As far as primary aggressor: One does not have to be injured to be the primary aggressor. One does not have to lay hands on the other person to be the primary aggressor. Who was the primary aggressor between Mr. Z and Mr. M? Only God knows. I do believe that Mr. Z has convinced himself that he was not. And all the rest of the world is left to speculate and assume.
The bottom line is that TM was the one who initiated physical contact and it all went down from there! Anyone anywhere has a right to follow someone as Zimmerman did, in this situation. Zimmerman broke no laws what-so-ever, by following TM because he percieved TM to be up to something. If this is the primary aggression you speak of, good luck on convincing the majority of those who believe differently.

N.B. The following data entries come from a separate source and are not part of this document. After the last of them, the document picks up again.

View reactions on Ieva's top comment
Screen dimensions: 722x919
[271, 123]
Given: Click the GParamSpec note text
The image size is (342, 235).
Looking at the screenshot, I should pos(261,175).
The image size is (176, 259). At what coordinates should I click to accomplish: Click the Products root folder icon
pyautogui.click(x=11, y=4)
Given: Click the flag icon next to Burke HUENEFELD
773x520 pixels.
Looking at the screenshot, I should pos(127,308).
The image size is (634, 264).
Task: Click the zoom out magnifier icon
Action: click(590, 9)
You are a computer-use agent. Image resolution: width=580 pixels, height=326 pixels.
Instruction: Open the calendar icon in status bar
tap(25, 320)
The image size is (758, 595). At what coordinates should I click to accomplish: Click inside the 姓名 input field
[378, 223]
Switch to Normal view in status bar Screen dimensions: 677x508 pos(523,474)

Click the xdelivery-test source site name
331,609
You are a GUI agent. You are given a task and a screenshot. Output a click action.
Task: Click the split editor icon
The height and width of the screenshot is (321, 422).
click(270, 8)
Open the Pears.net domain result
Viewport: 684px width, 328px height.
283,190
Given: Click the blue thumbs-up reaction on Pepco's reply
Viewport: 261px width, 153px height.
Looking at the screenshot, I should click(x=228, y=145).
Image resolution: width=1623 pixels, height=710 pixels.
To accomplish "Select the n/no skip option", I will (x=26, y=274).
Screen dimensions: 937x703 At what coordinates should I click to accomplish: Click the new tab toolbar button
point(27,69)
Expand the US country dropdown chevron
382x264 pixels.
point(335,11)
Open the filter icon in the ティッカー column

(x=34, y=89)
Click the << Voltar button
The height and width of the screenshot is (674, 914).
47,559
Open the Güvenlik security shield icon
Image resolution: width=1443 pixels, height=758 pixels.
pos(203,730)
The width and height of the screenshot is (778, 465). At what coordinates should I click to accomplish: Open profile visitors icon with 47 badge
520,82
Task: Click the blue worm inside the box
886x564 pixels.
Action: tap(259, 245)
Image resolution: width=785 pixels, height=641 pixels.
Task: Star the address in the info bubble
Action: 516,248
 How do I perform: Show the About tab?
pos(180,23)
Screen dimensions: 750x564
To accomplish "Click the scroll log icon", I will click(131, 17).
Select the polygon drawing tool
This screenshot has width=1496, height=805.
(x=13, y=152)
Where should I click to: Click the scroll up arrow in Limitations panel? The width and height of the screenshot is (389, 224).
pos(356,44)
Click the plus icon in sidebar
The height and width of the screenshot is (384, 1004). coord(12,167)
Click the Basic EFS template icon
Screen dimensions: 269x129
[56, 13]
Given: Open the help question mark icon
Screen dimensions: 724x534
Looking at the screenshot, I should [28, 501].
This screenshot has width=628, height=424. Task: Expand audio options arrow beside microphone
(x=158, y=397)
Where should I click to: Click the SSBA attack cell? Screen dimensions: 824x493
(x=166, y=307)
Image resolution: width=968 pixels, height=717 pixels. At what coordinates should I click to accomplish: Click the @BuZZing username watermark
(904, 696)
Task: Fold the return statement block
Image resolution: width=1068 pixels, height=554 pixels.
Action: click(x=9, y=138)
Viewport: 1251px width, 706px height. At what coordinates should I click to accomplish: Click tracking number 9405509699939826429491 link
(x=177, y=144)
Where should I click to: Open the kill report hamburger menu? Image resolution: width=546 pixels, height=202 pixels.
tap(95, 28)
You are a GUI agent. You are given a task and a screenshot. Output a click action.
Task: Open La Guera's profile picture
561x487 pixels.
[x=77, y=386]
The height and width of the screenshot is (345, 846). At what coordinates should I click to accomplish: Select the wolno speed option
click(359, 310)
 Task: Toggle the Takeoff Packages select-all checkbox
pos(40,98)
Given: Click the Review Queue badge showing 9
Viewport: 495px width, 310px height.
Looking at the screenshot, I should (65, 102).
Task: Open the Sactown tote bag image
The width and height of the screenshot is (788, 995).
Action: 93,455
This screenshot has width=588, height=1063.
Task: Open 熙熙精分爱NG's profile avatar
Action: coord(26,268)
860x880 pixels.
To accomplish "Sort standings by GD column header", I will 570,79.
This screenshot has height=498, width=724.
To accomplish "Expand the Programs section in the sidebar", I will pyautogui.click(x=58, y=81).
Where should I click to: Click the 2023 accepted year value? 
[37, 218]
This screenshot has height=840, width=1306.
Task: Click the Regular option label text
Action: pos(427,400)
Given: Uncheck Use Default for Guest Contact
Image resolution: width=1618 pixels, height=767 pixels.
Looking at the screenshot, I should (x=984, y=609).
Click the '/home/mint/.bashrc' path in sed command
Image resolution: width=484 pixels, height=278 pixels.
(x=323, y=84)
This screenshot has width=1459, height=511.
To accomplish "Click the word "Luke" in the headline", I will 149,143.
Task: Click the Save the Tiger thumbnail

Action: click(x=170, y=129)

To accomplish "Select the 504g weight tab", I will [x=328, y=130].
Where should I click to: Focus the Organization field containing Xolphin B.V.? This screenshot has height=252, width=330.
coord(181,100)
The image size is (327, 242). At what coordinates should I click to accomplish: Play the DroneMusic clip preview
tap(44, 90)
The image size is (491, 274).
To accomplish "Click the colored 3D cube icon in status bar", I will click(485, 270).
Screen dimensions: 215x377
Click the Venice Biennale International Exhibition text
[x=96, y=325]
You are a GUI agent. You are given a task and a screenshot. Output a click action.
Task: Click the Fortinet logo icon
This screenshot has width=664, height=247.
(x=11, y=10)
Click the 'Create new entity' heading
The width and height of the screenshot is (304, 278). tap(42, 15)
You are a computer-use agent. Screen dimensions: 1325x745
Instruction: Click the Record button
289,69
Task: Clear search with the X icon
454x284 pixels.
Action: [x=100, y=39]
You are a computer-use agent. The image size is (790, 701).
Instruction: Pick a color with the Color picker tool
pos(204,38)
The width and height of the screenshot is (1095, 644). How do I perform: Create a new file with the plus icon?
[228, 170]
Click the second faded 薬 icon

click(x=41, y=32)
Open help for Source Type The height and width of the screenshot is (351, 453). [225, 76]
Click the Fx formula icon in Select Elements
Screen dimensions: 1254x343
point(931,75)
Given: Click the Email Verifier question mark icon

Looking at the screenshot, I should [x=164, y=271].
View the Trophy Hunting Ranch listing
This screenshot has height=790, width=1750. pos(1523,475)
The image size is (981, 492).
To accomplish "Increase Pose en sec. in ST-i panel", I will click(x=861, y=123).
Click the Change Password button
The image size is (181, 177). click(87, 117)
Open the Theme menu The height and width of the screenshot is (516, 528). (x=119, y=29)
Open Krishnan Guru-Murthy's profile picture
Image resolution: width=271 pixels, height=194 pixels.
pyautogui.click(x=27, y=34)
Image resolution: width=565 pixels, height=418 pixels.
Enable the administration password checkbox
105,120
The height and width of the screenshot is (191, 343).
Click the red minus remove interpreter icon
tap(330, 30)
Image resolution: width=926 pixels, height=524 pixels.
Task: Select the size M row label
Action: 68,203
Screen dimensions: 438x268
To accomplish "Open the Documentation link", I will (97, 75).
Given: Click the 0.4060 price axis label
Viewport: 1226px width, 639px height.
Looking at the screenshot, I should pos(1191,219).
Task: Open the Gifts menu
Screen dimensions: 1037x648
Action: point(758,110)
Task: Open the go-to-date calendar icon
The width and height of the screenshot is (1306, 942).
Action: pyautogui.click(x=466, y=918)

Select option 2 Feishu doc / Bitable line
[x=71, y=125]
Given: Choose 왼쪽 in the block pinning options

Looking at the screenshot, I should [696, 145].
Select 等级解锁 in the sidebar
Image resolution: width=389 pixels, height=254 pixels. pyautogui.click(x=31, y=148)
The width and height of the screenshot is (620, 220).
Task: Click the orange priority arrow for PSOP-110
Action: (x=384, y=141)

It doesn't matter if it was two black dudes, two white dudes, a yellow and a red dude or two purple dudes--the results would be the same--the dude that shoots and kills the one beating his head into the ground, will be acquitted. Actually, if it were two blacks or two whites, there never would have been any arrests because the facts of the investigation speak for themselves--it was self-defense! Initially, that is what started to happen before the higher ups decided to get involved.

I actually think that if there was anything racial about what happened, it benefitted TM's followers and supporters in that by arresting Zimmerman and pressing charges warranting a trial, it showed that the DA was very aware of the sensitivities of the African American citizens of the U.S. Under the circumstances there never should have been an arrest in the first place.

Suppose TM was able to take the gun away from Zimmerman and kill Zimmerman. TM, because he committed an assault against Zimmerman would most likely be up for 2nd degree murder/manslaughter charges and he WOULD be convicted because he assaulted Zimmerman.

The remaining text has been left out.